- _Task_: Copy out the data below line for line, with no changes.

- _Supplied information_:
--- START ---

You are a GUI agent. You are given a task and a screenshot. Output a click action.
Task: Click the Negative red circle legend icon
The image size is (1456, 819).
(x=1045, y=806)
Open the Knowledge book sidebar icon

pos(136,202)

--- END ---

- _Final answer_:
You are a GUI agent. You are given a task and a screenshot. Output a click action.
Task: Click the Negative red circle legend icon
The image size is (1456, 819).
(x=1045, y=806)
Open the Knowledge book sidebar icon

pos(136,202)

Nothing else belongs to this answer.